2014-09-01 02:33:42 | ライブビューイング(舞台関係)
サム・メンデスによる現代演出なリア王。


冒頭、何故か男性が客席に向かって座っている。
後に、道化役者と分かるのだが、何故?
そんな疑問を無視して、
普通にグロスターとケントの会話で始まる。

記者会見みたいな状況で遺産分配していくリア。
客席を後ろにして、マイクを使うため、
ちょっと違和感の有る音声に。

そして、長女と次女のお世辞を言うなか、
三女・コーデリアだけ何も取り繕う事が出来ず、リアが激昂。
思い切り机をひっくり返すし。そのまま勘当。
そして、そんなコーデリアを受け入れるフランス王がなんかジェントル。

重臣ケントもそのまま追放に。

一方、もう一つのメイン・エピソードとなるグロスター家の兄弟喧嘩。
こちらは弟・エドモンドが大変に腹黒い。
で、兄・エドガー(トム)が大変に
ボンボンというか、世間知らずというか。

ケントとエドガーが容姿を変えるのは原作通り。
そんな二人に再会する人達は気づかないモノなのか。

リアが家臣100人を連れて、
娘夫婦の家に訪問するシーンが出てくるのだが、
本当に100人居るのかは別として、
こんだけ人を連れてくると確かにウザい。というかムサい。


二人の娘から邪険にされ、出て行くリア。
で、有名な嵐のシーン突入。
音響にそれほど派手さはない。
しかし、この後、室内に入って、
道化が惨殺されるシーンは結構衝撃的。
(脚本でもここでフィードアウトするらしいが、
まさか惨殺されとは思わなんだ。それもリアに)

国家間の争いが現代的の戦争で武装。
それに伴う国民の移動も難民に。
(トムが移民と会話するシーン)

二幕。
トムが父親を必死で生かそうとするシーンは長い。
ただ、そこまで生かそうとしているのに、
後半、真実を知った時に、心臓発作で倒れてしまうのは…。

コーデリアが軍服姿で登場。
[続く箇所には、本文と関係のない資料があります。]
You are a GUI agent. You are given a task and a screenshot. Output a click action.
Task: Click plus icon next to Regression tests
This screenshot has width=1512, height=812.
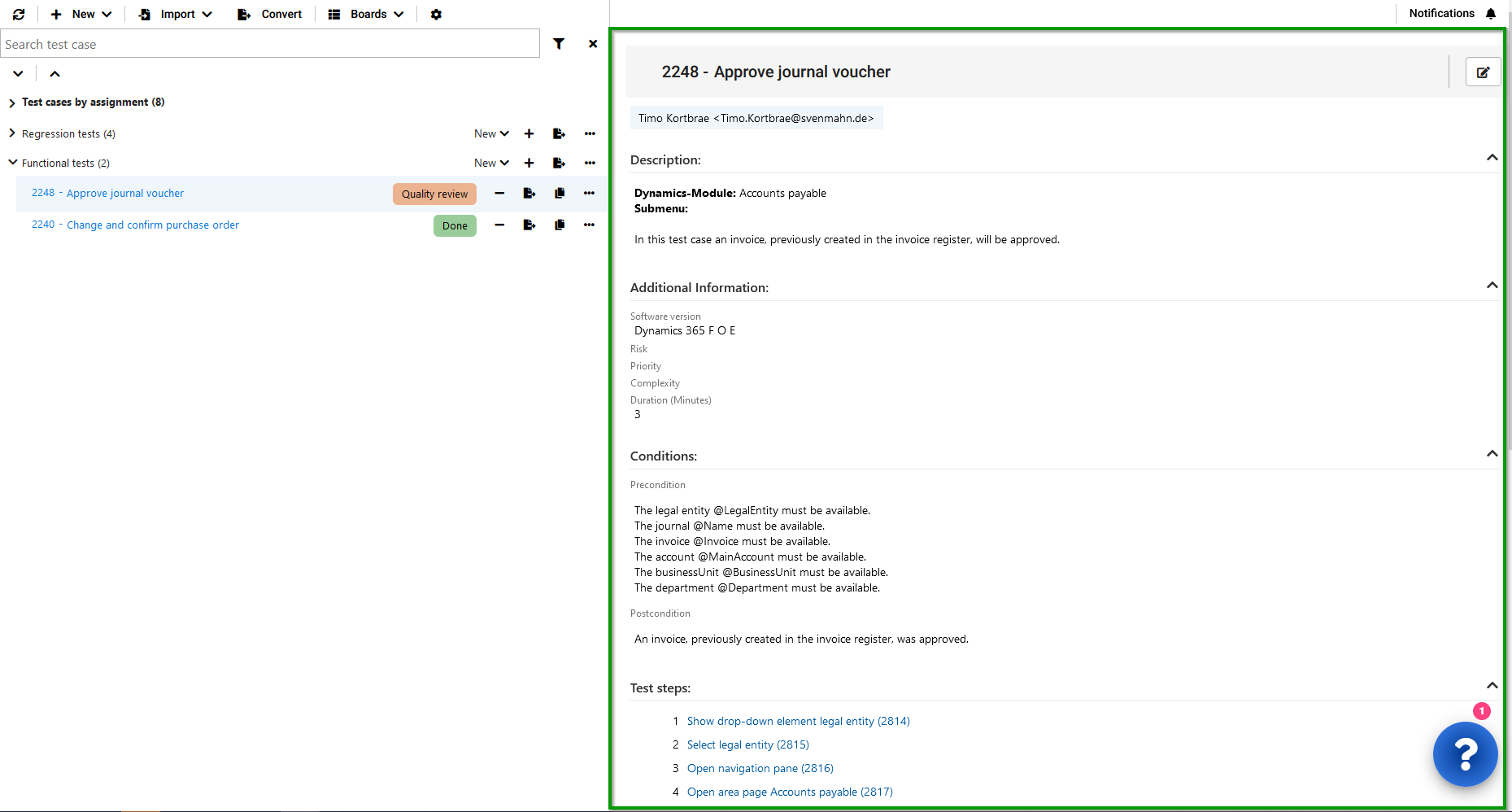tap(529, 134)
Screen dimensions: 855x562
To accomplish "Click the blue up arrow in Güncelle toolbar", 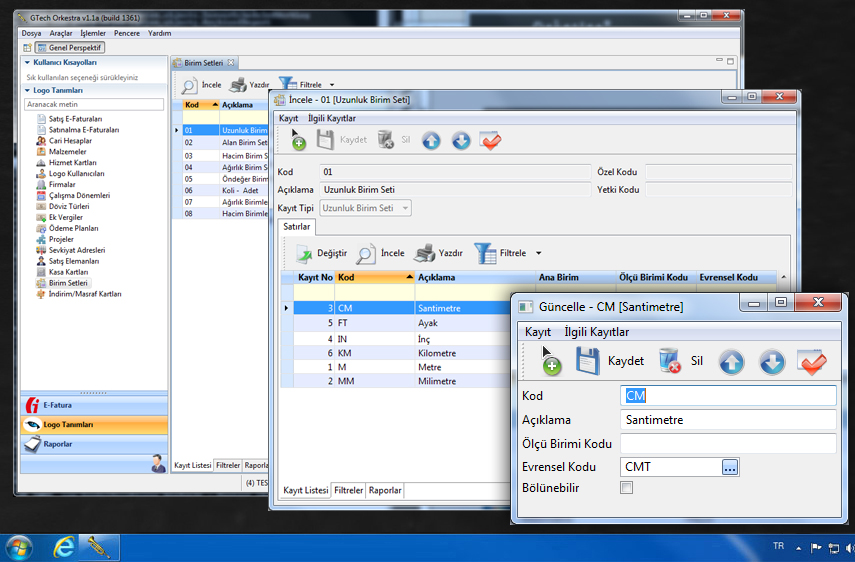I will (x=732, y=362).
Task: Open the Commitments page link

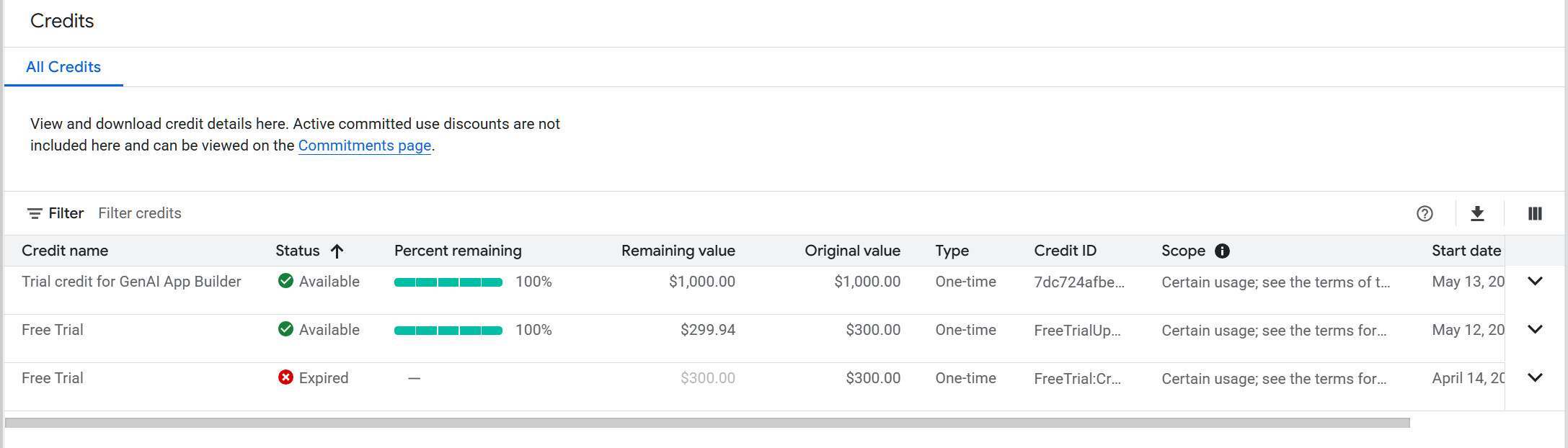Action: pos(364,145)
かなり、格好良い。
というか、そういう設定でくるとは思わなかった。
しかし、長女・次女の軍にあっさり捕まり、
そのまま亡くなるコーデリア。

一方の腹黒弟の勢力抗争。
長女、次女、共に良い返事をしていたら、
双方から責められる上、その旦那からも責められるという。
あげく、毒殺。

コーデリアをお姫さま抱っこで担ぎ上げ再登場する、リア。
良くコーデリアは軽い方が良いと、ネタにされるが、
こんだけ設定が変わってもここは変わらないらしい。

そして、皆、死んで、
エドガーとケントだけが残り、幕。


今更、アラスジを書く作品ではないので、
気になった箇所をザックリ羅列。

シェイクスピアを現代設定というのは、
何回観たことあるが、こういう設定にするとは。
セリフや展開は同じハズなのに、
役へのイメージが変わっていく。

特に、リアを気分屋(狂気)の王様でなく、
アルツハイマーだったのでは?という、
製作サイドのインタビューが幕間に有り。

そういった視点で二幕を観ると、
単なるワガママな国王ではなく、
哀れな老人というか、そういう風にしか見えなくなる。
セリフも単なる狂気から発せられた言葉でなく、
痴呆症を患っている故のセリフに聞こえてくるし。

また、その際、前半、国王の威厳があるようにするため、
スキンヘッドにしたというエピソードも。

確かにあの体型でシェイクスピアだと、
主役というよりはフォルスタッフというか、
コメディリリーフキャラになってしまうかも。